L’argomento”pisellino” è un motivo spesso di ansia e di dubbi per molti genitori.; i dubbi , perlopiù, nascono da diversi correnti di pensiero sull’opportunità o meno di consentire l’apertura del glande sin dalla tenera età.

CHE COS’E’ IL PREPUZIO ?

Il prepuzio è la pelle che ricopre la punta del pene  (glande); questo è una protezione nei confronti di agenti irritanti come feci ed urine.Nel neonato è normale che il prepuzio sia chiuso e non possa essere retratto; la retrazione è completa nel 20-25 % dei bambini a 6 mesi di vita, nel 50% dei casi ad 1 anno di vita ; tale percentuale sale all’80-90 % entro i 4 anni di vita.

Quindi nel restante 10 % le aderenze andranno incontro a risoluzione in epoche successive, senza peraltro che si debba ricorrere a manovre chirurgiche.

CHE COS’E’ LA FIMOSI PREPUZIALE ?

La fimosi  è l’impossibilità di retrarre il prepuzio.

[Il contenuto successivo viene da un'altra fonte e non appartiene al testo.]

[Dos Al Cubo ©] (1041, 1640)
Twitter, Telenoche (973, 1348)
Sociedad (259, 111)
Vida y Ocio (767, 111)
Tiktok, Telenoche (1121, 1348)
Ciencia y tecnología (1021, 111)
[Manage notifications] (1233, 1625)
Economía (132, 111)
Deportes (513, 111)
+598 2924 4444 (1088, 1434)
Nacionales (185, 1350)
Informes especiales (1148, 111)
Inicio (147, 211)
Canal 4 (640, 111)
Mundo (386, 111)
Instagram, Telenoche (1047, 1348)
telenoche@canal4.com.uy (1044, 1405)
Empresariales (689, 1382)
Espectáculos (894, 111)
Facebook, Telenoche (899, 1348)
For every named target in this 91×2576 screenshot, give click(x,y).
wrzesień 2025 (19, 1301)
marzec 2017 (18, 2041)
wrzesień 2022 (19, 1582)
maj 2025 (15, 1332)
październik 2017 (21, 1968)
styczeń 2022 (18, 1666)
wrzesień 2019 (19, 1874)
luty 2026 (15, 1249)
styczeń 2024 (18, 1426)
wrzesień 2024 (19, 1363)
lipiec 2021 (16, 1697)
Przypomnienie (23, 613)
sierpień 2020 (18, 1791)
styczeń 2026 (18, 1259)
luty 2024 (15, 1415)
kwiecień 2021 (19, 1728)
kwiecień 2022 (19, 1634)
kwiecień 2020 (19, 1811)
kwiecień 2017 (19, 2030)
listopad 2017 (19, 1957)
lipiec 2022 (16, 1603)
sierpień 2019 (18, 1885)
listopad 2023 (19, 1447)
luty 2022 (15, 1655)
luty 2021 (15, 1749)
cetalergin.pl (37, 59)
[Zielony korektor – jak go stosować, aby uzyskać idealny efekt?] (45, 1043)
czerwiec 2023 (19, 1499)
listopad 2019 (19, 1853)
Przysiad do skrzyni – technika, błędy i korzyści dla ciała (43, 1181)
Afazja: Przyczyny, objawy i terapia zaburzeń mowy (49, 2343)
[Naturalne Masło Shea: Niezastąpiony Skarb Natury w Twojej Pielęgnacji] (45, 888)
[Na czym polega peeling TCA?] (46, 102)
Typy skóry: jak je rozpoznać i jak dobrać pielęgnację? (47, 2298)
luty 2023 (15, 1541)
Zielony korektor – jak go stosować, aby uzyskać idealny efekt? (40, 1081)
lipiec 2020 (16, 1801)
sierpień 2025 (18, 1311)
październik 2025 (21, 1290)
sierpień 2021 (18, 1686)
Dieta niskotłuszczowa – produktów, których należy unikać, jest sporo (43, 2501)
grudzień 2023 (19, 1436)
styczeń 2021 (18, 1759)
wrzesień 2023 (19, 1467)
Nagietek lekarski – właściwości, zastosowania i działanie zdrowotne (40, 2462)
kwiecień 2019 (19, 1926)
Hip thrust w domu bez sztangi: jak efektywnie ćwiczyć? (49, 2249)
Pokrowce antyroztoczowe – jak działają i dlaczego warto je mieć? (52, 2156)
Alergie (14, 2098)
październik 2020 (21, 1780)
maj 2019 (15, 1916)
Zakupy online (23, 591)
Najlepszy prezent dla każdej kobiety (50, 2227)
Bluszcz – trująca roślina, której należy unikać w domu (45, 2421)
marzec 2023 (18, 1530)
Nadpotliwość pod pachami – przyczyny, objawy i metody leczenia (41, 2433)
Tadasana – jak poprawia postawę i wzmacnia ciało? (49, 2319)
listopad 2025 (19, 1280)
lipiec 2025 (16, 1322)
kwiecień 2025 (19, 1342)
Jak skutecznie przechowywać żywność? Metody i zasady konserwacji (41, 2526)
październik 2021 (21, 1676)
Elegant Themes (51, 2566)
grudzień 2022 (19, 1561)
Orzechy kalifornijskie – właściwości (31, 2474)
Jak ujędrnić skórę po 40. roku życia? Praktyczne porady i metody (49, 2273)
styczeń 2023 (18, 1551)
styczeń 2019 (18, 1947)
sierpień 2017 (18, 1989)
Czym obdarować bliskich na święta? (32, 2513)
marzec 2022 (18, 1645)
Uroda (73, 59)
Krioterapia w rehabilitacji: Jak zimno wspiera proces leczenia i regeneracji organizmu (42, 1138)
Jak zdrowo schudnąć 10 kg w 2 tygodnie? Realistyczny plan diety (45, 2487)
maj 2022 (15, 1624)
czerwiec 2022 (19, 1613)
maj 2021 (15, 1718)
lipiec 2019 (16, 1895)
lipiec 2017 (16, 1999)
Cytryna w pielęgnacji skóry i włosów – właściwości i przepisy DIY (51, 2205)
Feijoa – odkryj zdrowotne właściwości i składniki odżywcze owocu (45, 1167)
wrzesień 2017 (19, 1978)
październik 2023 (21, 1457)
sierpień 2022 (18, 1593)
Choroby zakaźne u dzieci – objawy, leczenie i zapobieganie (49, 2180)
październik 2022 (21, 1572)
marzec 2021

Esistono due forme di fimosi: la fimosi fisiologica e la fimosi patologica.

La fimosi fisiologica è presente fisiologicamente in tutti i neonati e, normalmente , si risolve entro i 3 anni di età e pertanto non necessita di alcun tipo di trattamento.

Nella fimosi patologica, invece, il prepuzio è poco flessibile e caratterizzato dalla presenza di un anello fibrotico di tessuto cicatriziale , biancastro, che rende impossibile la corretta retrazione.

La presenza di fimosi, sia essa fisiologica che patologica, può portare a difficoltà di igiene quotidiana e favorire infezioni provocando:

-Balaniti o Balanopostiti, ossia infezioni del prepuzio e del glande: a causa della fimosi non è possibile retrarre il prepuzio e pulire internamente; l’urina ristagna ed infiamma la parte. Il pisellino si arrossa, si gonfia e fa male. In questo caso non bisogna mai forzare l’apertura ma utilizzare antinfiammatori localmente.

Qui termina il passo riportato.